[What this task involves] In the records below, find the line with "品牌专题 (425, 209)" and the line with "Regione Piemonte - Città". Print both exactly, along with every line between them, and no other line.

[Information provided]
____

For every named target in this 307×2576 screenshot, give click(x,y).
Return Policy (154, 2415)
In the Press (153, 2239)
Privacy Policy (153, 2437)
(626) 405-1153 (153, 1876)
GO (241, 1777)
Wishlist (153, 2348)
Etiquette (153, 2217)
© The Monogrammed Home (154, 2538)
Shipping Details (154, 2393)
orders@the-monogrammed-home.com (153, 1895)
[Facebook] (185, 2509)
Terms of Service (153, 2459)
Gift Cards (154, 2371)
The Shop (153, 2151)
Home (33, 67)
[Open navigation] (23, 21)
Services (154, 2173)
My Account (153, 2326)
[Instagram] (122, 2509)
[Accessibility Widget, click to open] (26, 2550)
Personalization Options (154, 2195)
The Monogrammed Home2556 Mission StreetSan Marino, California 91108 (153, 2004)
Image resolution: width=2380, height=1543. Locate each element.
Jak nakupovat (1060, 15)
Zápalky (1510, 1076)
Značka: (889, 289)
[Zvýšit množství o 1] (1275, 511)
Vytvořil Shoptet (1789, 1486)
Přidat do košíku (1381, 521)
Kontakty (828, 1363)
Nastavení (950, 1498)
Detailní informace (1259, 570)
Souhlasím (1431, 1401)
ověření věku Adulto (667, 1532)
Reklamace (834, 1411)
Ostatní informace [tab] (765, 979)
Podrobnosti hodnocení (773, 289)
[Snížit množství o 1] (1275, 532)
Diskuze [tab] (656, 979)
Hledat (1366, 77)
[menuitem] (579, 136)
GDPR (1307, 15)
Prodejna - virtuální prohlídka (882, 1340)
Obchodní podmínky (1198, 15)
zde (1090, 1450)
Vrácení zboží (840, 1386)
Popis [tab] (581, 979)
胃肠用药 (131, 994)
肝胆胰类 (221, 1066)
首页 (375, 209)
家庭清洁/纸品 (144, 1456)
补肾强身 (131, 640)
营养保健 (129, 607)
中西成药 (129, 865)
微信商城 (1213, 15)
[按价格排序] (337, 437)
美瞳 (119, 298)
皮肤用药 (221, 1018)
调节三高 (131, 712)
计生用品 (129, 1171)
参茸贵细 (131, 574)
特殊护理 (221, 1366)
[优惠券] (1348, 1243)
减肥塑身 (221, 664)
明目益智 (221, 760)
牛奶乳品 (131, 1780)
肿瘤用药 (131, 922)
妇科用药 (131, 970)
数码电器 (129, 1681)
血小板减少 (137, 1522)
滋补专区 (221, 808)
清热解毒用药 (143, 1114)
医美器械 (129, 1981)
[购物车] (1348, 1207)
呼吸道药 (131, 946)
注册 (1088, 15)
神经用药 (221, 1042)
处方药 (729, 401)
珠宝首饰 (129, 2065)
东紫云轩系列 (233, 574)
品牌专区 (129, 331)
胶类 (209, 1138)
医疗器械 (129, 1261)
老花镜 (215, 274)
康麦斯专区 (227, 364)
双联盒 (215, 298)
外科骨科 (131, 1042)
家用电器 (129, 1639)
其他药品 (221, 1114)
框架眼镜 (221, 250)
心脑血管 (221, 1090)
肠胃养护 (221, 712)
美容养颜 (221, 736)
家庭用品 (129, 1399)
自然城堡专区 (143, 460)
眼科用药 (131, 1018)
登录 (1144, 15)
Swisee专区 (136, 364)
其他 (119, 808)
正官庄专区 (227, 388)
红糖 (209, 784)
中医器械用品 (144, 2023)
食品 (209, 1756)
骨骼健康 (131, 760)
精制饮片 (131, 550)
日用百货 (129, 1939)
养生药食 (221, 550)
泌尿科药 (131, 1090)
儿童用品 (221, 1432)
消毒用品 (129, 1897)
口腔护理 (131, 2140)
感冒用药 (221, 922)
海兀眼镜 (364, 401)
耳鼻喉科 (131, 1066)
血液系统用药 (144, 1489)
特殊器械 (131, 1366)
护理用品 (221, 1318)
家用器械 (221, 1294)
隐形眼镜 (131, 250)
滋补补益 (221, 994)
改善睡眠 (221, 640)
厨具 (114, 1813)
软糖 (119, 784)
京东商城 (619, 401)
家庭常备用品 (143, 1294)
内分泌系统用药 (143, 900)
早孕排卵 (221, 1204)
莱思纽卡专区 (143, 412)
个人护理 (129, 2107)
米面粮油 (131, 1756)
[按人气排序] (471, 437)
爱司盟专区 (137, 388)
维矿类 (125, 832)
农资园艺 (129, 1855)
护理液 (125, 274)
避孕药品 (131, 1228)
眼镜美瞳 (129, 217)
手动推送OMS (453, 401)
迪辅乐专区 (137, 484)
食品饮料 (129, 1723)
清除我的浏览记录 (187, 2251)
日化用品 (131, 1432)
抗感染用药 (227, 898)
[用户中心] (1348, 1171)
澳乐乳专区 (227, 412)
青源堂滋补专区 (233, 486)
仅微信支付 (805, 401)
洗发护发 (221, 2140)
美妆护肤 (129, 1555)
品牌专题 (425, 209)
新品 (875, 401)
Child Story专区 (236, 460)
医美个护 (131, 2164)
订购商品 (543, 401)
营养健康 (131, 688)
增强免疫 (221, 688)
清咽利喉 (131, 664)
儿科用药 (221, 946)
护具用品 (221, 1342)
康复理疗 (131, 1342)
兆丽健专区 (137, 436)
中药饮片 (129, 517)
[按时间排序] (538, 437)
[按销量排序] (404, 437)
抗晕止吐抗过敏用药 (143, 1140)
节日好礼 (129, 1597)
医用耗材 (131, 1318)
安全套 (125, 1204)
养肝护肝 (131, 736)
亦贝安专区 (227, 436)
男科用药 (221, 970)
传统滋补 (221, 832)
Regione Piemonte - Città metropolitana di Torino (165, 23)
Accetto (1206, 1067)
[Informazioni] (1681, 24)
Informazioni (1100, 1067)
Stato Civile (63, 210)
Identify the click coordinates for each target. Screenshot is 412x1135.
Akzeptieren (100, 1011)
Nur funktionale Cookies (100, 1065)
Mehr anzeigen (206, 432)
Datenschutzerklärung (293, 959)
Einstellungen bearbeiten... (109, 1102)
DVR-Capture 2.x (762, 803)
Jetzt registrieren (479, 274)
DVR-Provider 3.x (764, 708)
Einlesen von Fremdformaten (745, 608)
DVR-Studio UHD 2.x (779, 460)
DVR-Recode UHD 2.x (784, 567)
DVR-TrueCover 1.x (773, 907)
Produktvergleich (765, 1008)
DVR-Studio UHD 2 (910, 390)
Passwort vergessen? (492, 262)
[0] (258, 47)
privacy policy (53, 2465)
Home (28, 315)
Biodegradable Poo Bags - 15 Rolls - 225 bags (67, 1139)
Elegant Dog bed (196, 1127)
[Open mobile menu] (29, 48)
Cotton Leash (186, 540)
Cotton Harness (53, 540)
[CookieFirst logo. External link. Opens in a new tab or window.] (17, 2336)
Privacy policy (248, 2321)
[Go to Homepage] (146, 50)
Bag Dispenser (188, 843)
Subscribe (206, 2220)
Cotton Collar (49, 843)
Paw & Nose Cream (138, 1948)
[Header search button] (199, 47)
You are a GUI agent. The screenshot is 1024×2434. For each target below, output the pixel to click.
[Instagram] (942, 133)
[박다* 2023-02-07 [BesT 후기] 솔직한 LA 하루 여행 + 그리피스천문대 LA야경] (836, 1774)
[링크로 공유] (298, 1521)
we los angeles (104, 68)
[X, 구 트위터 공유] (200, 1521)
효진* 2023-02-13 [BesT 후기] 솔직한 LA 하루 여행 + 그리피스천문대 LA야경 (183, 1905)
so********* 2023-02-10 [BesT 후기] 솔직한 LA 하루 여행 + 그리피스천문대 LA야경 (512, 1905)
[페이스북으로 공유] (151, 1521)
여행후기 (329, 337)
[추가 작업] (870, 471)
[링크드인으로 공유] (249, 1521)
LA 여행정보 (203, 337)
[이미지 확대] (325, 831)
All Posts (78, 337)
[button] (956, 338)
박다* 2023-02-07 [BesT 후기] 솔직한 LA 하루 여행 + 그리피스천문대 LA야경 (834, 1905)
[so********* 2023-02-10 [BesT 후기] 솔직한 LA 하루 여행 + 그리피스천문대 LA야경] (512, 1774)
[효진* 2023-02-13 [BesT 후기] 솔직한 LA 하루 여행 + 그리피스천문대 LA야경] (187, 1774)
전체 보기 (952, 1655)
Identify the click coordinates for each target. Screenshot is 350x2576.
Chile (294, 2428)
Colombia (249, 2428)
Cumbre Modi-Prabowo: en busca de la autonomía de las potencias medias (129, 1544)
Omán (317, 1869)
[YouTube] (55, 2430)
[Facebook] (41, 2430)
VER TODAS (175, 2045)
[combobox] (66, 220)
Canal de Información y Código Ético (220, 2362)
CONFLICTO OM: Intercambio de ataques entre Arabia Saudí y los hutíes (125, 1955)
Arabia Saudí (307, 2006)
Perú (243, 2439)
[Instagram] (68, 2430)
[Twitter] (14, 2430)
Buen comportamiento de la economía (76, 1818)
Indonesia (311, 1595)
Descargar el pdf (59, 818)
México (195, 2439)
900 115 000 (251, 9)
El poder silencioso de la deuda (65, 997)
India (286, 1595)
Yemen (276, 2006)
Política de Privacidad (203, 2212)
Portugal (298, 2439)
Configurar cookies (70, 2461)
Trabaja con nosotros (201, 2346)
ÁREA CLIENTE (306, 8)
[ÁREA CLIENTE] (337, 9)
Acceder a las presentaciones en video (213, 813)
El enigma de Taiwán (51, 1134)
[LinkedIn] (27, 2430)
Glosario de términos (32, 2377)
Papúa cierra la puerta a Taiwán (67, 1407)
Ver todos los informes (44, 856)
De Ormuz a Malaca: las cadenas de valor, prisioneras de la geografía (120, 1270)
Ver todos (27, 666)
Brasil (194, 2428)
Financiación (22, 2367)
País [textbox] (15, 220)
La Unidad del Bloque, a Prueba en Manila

____

[Response to the exercise]
品牌专题 (425, 209)
新品 (875, 401)
Child Story专区 (236, 460)
医美个护 (131, 2164)
订购商品 (543, 401)
营养健康 (131, 688)
增强免疫 (221, 688)
清咽利喉 (131, 664)
儿科用药 (221, 946)
护具用品 (221, 1342)
康复理疗 (131, 1342)
兆丽健专区 (137, 436)
中药饮片 (129, 517)
[按时间排序] (538, 437)
[按销量排序] (404, 437)
抗晕止吐抗过敏用药 (143, 1140)
节日好礼 (129, 1597)
医用耗材 (131, 1318)
安全套 (125, 1204)
养肝护肝 (131, 736)
亦贝安专区 (227, 436)
男科用药 (221, 970)
传统滋补 (221, 832)
Regione Piemonte - Città metropolitana di Torino (165, 23)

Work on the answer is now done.